Reddit is restricting its availability to the Internet Archive’s Wayback Machine

The Internet Archive’s Wayback Machine is the latest victim of Reddit’s crackdown on data access. The company has begun to place new restrictions on what the archive site will be able to access in a move that will significantly limit the Wayback Machine’s ability to preserve information from Reddit.
With the change, the Wayback Machine, a project run by the nonprofit Internet Archive, will only be able to crawl Reddit’s homepage. It will no longer be able to access comments, subreddit pages, post details, profiles and other data.
The move is the latest step Reddit has taken on its quest to limit AI companies’ ability to use its data to train large language models without paying licensing fees.
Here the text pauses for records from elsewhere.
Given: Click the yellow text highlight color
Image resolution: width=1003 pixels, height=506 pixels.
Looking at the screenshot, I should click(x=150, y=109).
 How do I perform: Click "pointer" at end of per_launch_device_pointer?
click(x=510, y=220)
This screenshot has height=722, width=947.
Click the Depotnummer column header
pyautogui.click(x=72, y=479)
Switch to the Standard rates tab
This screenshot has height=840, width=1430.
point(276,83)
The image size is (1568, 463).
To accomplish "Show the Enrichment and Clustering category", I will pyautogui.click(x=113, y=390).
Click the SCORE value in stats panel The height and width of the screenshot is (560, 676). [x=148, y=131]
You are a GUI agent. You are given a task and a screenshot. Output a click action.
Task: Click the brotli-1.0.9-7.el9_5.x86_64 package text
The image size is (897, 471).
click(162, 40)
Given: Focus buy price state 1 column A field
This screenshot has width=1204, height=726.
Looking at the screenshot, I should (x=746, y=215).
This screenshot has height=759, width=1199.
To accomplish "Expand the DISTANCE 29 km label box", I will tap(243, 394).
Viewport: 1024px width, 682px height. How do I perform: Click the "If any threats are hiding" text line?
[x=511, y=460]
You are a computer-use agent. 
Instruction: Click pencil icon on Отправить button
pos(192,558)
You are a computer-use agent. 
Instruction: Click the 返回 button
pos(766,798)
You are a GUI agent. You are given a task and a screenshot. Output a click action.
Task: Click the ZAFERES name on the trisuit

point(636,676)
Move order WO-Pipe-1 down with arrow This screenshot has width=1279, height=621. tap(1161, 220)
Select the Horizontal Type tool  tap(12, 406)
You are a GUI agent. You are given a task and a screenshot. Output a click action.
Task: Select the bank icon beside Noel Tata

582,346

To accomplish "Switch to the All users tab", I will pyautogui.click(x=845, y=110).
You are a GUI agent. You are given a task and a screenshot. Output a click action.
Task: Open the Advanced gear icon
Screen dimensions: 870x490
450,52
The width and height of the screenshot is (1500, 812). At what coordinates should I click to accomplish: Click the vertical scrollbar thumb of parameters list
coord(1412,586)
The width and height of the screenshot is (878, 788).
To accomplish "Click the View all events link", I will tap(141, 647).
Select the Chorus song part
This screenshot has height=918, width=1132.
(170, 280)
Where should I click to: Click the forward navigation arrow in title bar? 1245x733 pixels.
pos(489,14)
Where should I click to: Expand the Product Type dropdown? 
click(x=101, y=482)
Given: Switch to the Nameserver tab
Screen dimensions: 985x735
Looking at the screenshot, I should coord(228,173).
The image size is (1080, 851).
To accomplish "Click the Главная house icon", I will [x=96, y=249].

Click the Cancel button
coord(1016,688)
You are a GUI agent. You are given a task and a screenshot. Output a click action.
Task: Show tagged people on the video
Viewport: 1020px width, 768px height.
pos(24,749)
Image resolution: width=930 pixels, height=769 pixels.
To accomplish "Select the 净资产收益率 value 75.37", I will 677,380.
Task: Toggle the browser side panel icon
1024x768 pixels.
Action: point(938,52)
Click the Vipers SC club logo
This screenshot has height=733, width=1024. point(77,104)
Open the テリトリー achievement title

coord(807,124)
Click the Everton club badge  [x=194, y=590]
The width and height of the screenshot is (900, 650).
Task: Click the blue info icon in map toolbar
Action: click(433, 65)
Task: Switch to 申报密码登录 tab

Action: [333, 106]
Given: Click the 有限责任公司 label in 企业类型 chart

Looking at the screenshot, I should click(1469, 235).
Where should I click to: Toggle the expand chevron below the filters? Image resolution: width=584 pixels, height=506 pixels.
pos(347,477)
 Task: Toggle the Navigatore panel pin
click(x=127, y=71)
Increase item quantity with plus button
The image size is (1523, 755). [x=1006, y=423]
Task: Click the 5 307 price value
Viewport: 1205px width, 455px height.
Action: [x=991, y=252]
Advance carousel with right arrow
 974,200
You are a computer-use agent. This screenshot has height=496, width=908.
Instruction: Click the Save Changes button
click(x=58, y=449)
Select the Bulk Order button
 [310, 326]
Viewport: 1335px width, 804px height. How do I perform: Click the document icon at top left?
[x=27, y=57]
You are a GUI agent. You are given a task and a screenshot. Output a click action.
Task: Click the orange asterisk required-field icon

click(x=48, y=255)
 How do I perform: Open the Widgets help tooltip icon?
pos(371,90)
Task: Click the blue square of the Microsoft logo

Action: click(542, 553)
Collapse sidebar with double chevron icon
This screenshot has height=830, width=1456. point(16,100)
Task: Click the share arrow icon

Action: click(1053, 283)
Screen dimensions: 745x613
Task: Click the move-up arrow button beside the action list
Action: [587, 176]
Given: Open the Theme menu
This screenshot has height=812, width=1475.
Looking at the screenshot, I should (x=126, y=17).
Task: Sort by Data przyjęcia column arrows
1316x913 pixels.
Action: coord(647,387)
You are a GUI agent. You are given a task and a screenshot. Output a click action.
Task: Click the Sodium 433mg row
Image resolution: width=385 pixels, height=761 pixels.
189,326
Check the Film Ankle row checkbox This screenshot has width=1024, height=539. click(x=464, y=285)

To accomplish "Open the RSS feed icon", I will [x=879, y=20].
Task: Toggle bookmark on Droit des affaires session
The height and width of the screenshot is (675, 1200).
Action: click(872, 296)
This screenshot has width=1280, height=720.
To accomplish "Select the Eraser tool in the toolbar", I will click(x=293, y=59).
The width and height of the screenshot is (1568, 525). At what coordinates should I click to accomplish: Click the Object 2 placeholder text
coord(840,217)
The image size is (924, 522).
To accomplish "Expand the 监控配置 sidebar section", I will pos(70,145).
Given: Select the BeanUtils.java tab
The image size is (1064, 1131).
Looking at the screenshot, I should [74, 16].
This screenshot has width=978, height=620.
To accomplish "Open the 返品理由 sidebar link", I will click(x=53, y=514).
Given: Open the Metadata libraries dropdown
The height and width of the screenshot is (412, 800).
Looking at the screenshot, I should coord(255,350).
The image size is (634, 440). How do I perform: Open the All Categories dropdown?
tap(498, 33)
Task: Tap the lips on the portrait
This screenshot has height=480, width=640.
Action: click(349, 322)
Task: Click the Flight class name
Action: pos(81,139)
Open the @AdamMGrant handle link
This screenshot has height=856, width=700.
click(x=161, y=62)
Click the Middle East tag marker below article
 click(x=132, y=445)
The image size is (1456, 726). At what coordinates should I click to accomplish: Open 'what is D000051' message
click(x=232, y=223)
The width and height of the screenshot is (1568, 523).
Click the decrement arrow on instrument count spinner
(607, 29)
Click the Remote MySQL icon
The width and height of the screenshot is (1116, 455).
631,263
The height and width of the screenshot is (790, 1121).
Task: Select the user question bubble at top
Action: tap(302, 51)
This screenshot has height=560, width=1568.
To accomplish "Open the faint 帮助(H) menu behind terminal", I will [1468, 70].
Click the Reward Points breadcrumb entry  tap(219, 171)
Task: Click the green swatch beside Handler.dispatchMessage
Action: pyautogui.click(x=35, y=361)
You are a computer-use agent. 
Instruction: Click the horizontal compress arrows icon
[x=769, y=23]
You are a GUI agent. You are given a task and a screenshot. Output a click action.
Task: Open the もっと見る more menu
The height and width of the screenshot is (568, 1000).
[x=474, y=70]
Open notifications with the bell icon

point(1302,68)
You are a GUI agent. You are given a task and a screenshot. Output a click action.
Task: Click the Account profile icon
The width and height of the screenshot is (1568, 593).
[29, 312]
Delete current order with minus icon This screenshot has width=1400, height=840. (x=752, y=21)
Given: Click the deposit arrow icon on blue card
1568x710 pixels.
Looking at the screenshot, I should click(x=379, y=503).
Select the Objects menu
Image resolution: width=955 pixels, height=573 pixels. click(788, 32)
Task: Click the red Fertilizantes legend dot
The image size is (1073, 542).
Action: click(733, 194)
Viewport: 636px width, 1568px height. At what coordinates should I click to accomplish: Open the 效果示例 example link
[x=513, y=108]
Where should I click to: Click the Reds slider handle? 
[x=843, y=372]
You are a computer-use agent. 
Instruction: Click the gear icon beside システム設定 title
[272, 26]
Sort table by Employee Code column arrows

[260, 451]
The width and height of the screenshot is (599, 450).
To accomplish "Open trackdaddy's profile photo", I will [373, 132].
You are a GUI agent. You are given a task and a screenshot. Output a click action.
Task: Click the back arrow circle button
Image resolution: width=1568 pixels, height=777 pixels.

It’s also a notably different stance than the company took last year, when it explicitly said that it would not limit “good faith actors,” including the Internet Archive. It’s not clear what exactly has changed since then. Reddit seems to believe that AI companies are circumventing its rules by scraping data via the Wayback Machine. We’ve reached out to the Internet Archive for comment.
Data licensing has become a significant business for Reddit. The company has struck multimillion-dollar deals with OpenAI and Google that allow them to use Reddit posts to help train their AI models. At the same time, Reddit has taken an increasingly hardline stance against companies that attempt to use its data without such arrangements. Earlier this year, the company sued Anthropic, alleging it scraped Reddit for years without permission.